JAKARTA – Ketua Dewan Ekonomi Nasional (DEN) Luhut Binsar Pandjaitan mengingatkan Presiden Prabowo Subianto agar mewaspadai ekonomi global setelah Juli 2026 di Jakarta. Peringatan itu disampaikan karena konflik Amerika Serikat dan Iran berpotensi berlanjut sehingga memengaruhi ekonomi Indonesia.
Luhut menyampaikan laporan tersebut saat bertemu Prabowo bersama jajaran DEN di Istana Kepresidenan Jakarta. Dia menilai kondisi ekonomi Indonesia masih terjaga hingga Juli meski ketidakpastian global meningkat.
“Jadi kami laporkan bahwa sampai Juli ini keadaan kita masih baik. Setelah Juli kita waspadai kalau perang ini masih berlanjut,” ujar Luhut dalam Indonesia Summit 2026 di Jakarta Selatan, Kamis (18/6/26).
Waspadai Ekonomi Global Pasca Juli
Menurut Luhut, konflik geopolitik di Timur Tengah menjadi faktor yang perlu diawasi pemerintah. Konflik yang berkepanjangan dapat menekan stabilitas ekonomi dan pasar energi dunia.
Dia menilai dampak konflik dapat memengaruhi harga energi dan aktivitas perdagangan internasional. Kondisi tersebut berpotensi memberi tekanan terhadap perekonomian nasional.
Meski begitu, Luhut melihat perkembangan positif setelah muncul sinyal perdamaian antara AS dan Iran. “Kemarin (ada kesepakatan) damai, kita lihat (harga) Brent turun, sudah turun ke 80-an di bawah,” ujarnya.
Kekompakan Jadi Kunci Hadapi Ketidakpastian
Mengutip Reuters, harga minyak mentah Brent turun 89 sen menjadi US$78,66 per barel. Sementara minyak mentah West Texas Intermediate turun 98 sen menjadi US$75,81 per barel.

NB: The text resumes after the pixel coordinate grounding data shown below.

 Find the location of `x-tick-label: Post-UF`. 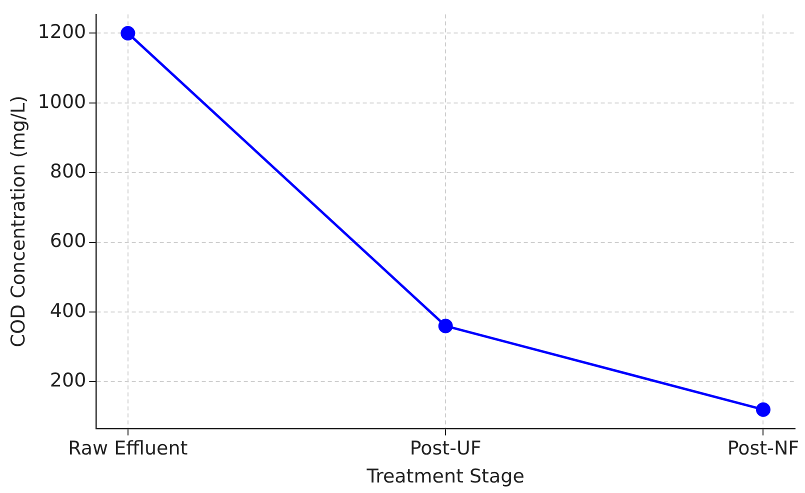

x-tick-label: Post-UF is located at coordinates (446, 449).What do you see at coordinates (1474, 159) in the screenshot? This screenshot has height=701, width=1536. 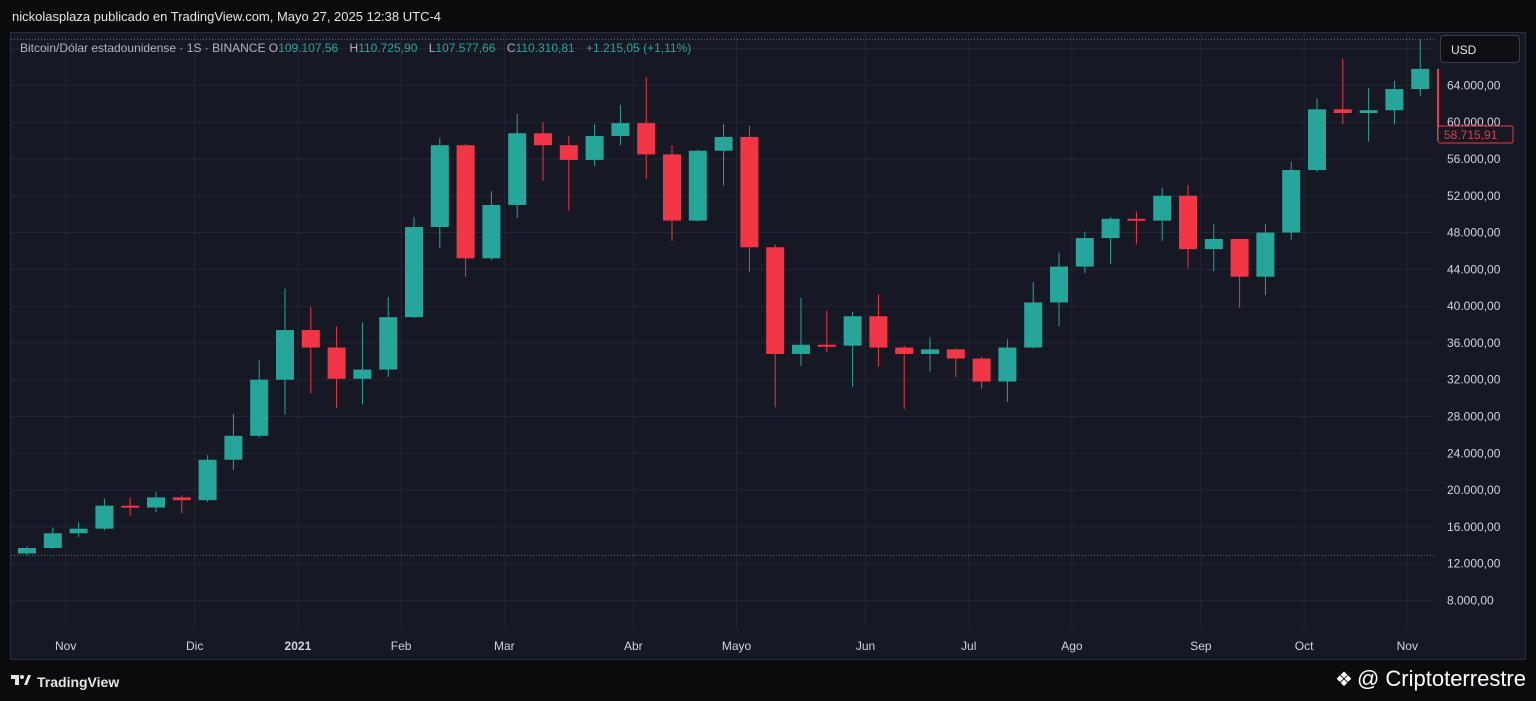 I see `price-tick-label: 56.000,00` at bounding box center [1474, 159].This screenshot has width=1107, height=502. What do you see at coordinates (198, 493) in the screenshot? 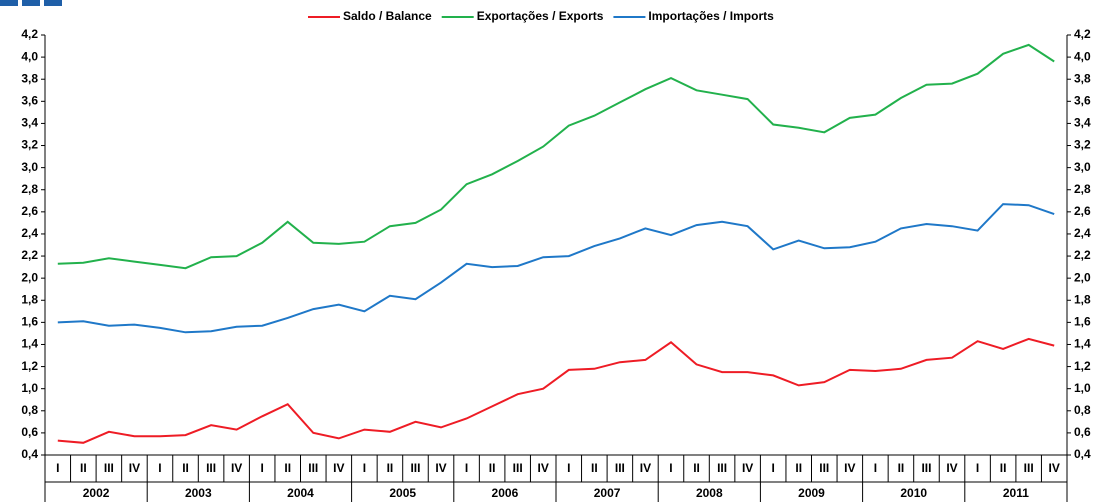
I see `year-label: 2003` at bounding box center [198, 493].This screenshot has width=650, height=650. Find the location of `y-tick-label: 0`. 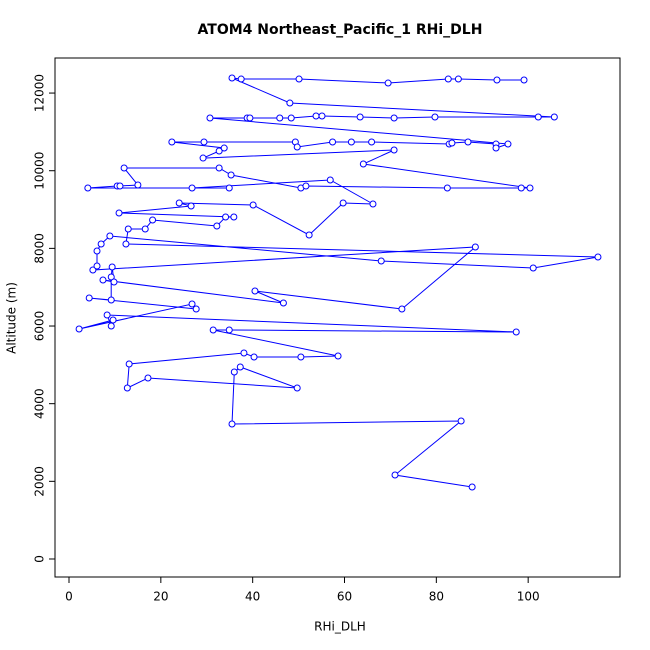

y-tick-label: 0 is located at coordinates (40, 559).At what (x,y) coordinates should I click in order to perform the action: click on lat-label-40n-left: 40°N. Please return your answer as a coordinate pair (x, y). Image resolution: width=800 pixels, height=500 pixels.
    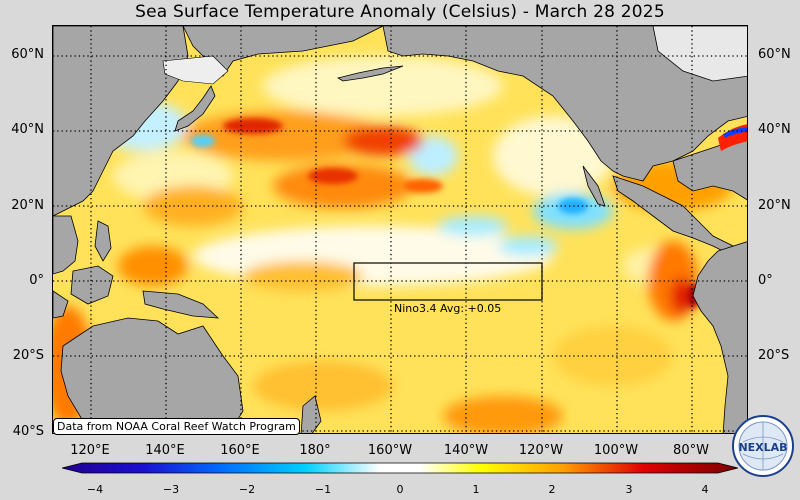
    Looking at the image, I should click on (28, 130).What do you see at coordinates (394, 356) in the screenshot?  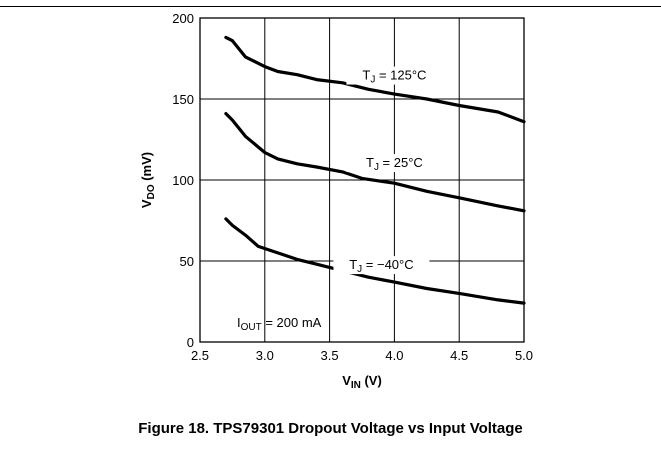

Luhut menilai Indonesia memiliki peluang melangkah lebih maju dibanding banyak negara lain. Dia menegaskan peluang tersebut dapat diraih jika seluruh pihak menjaga kekompakan.
“Saya bilang ke Presiden, ‘Kita ini mungkin one step ahead dari banyak negara lain, asal kita sekarang kompak aja’,” ujarnya. Karena itu, dia meminta seluruh pihak memberi kesempatan kepada Prabowo untuk mengeksekusi berbagai program prioritas pemerintah dan mewujudkan target pembangunan yang telah direncanakan.